Ha, I even name my units! Usually just by a number and their role, but I give my ships names from WW2.
While losing some experience upon upgrading would make sense, I think would not like it either. I have no problem with the current system - and I am not opposed to increasing the gold from disbanding either.
Same here. It pains a lot when you lose a good old fellow. Those ones we want to keep them forever (upgraded). I don't name them, though
Actually, we face a game change where it's difficult to please everyone.
If we encourage all units to be upgraded, it's less tedious but it's also a no brainer (uninteresting). If just a few of our units are better replaced than upgraded, then it's more interesting, but adds a bit of extra work. If too many units are better replaced than upgraded, then it's too much work, and also there's little to think about it. The boundary is blurred in every player preference.
Would making disband more rewarding help with this situation?

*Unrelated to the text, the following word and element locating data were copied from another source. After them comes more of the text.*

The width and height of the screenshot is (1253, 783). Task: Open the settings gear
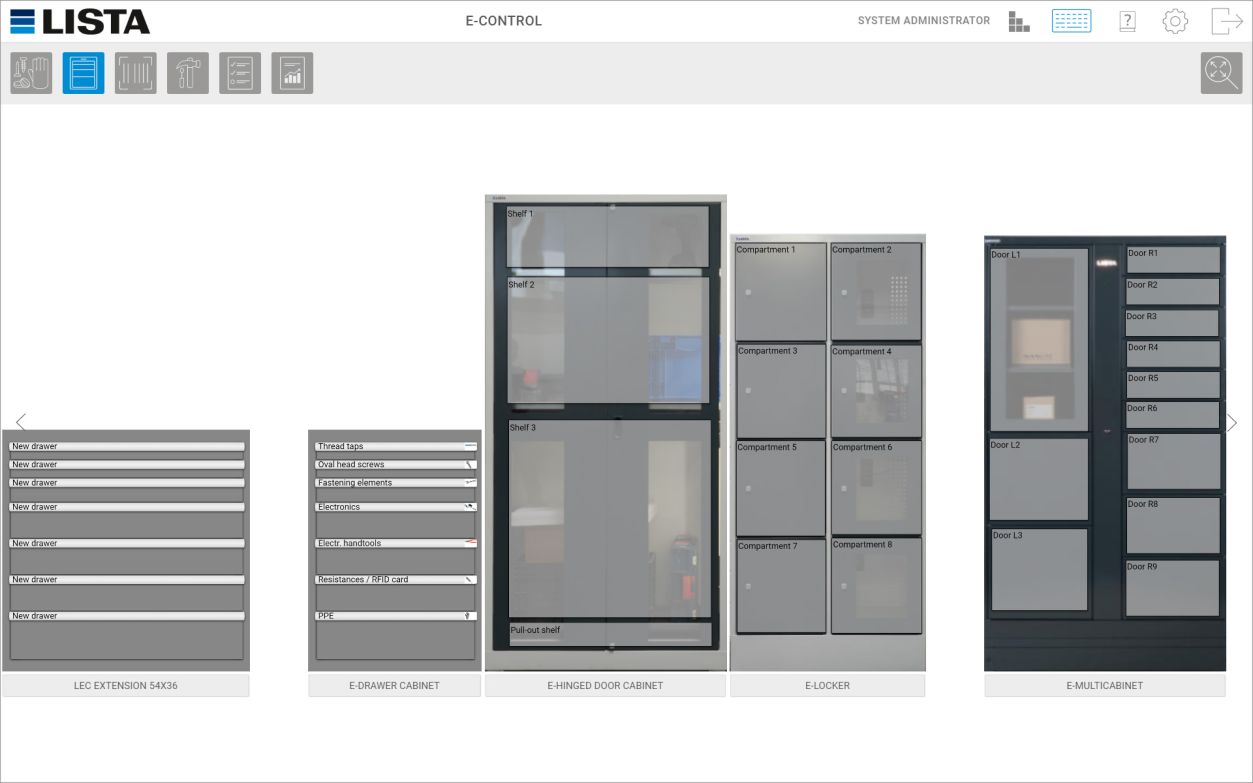1175,21
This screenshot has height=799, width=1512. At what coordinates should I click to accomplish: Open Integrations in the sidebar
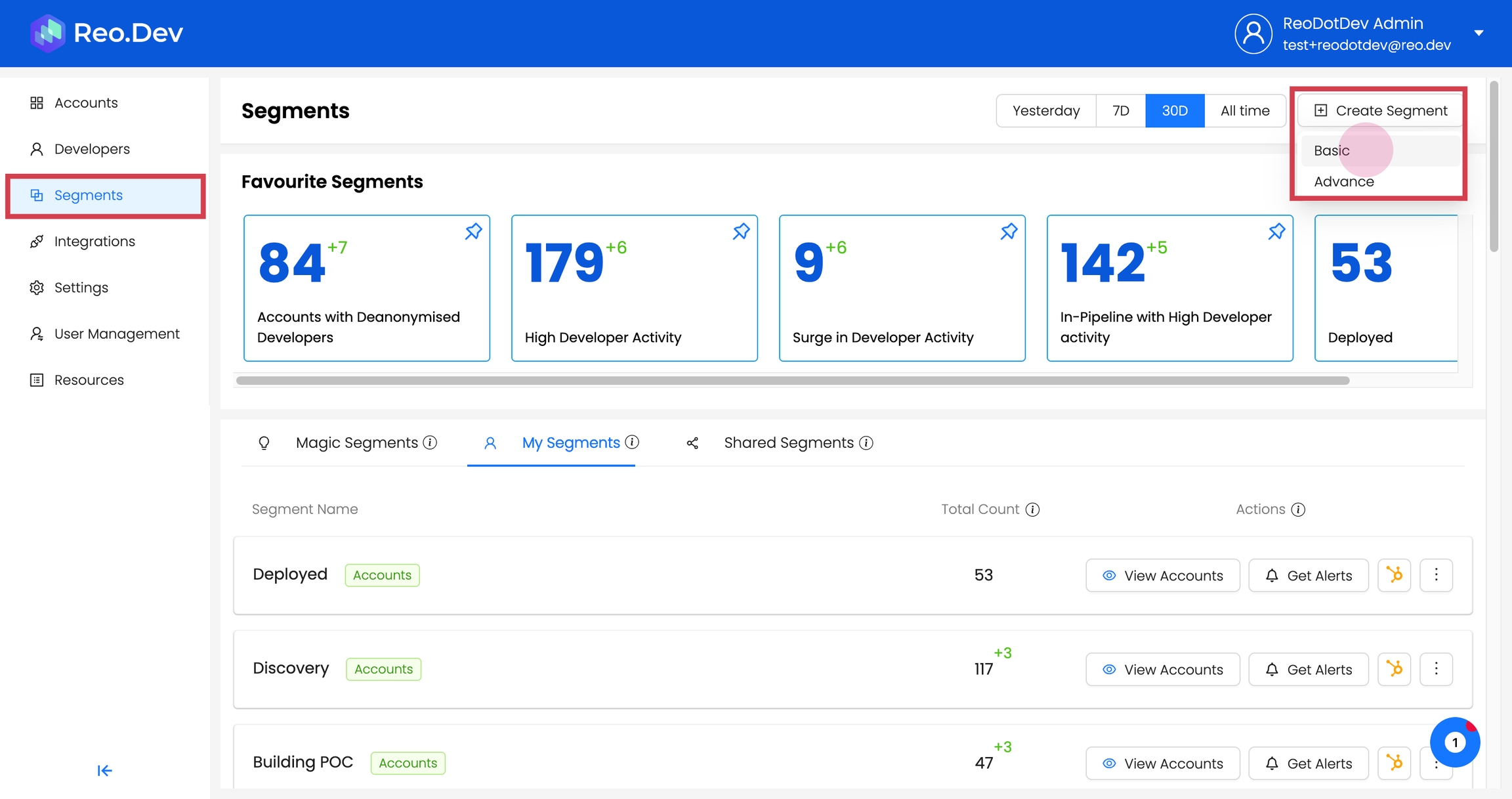coord(94,242)
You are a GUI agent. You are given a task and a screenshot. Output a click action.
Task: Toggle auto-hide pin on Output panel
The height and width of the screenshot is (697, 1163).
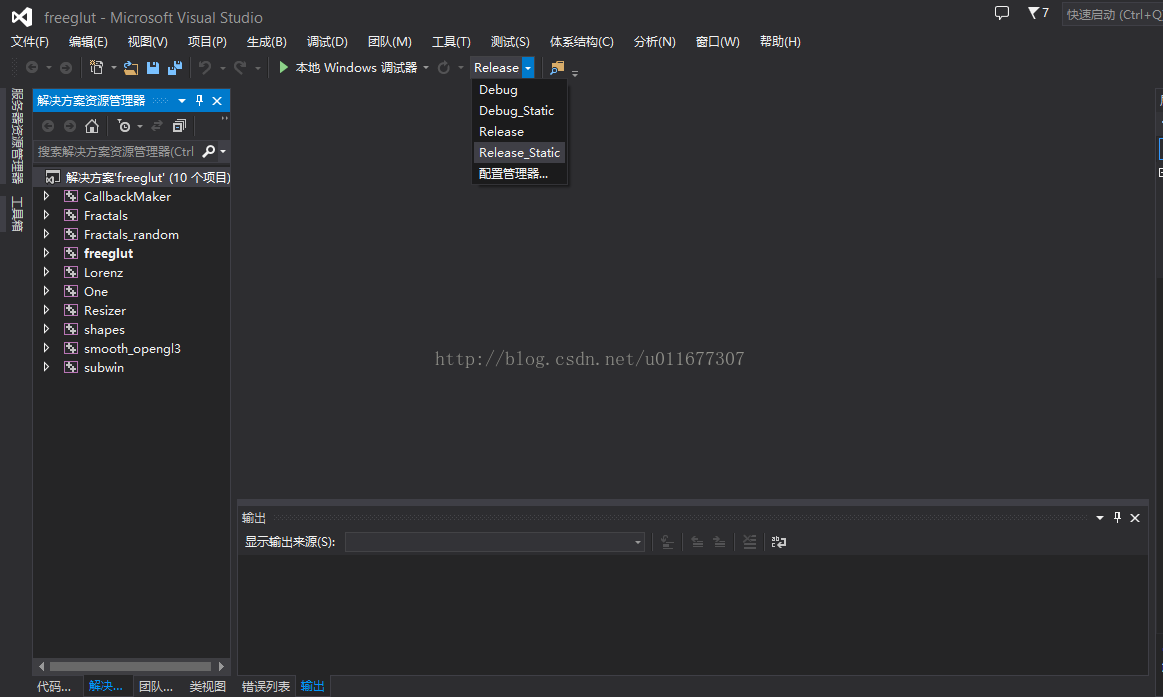point(1117,518)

I think not, unless the process is effortless. There are also concerns about AI not handling well disbanding situations. But there are contradictory messages here: For once, we are told to not disband, as it is a bad, desperate choice. For other, we got so many old units that aren't worth to upgrade, that even donating all of them is a big task, it also has a cooldown, so we tend to disband more often than before, specially when being busy with fighting. That's why imperialism must truly aid with upgrading. A militaristic civ needs to upgrade more often, as it has more units and less time for micromanaging. More pacific civs could do with a little bit more of micromanagement when disbanding and replacing units, like the current gifting mechanic.

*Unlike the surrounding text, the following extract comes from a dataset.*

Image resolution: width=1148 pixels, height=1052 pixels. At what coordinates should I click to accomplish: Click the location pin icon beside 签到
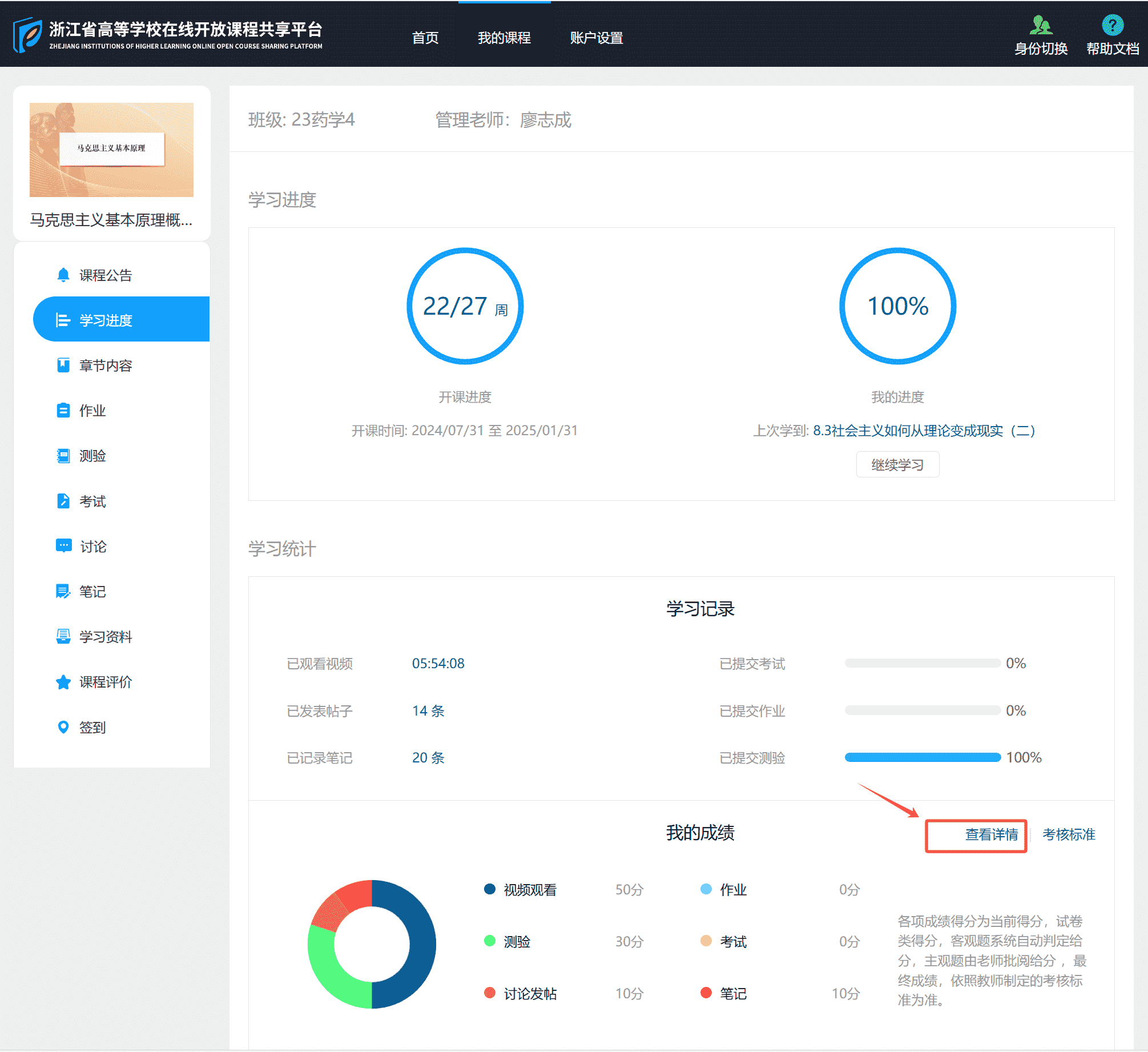[x=63, y=727]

Does it mean everything is well and sound? Speaking for the peacemonger, gifting a unit every 6-7 turns for a 11 influence gain is not going to change anything, specially mid-game on. It's not even good for increasing CS military strength, as we usually gift them just crap. It's the lesser evil, for refunding is even worse. Producing new units every few slows infrastructure, where peacemongers usually had the upper hand.
So, I'd say that making upgrading most units worth for warmongers could leave disbanding mechanics as something more targeted at peacemongers, who can stand a little bit more of micromanagement, and the disband mechanic could be improved with this in mind.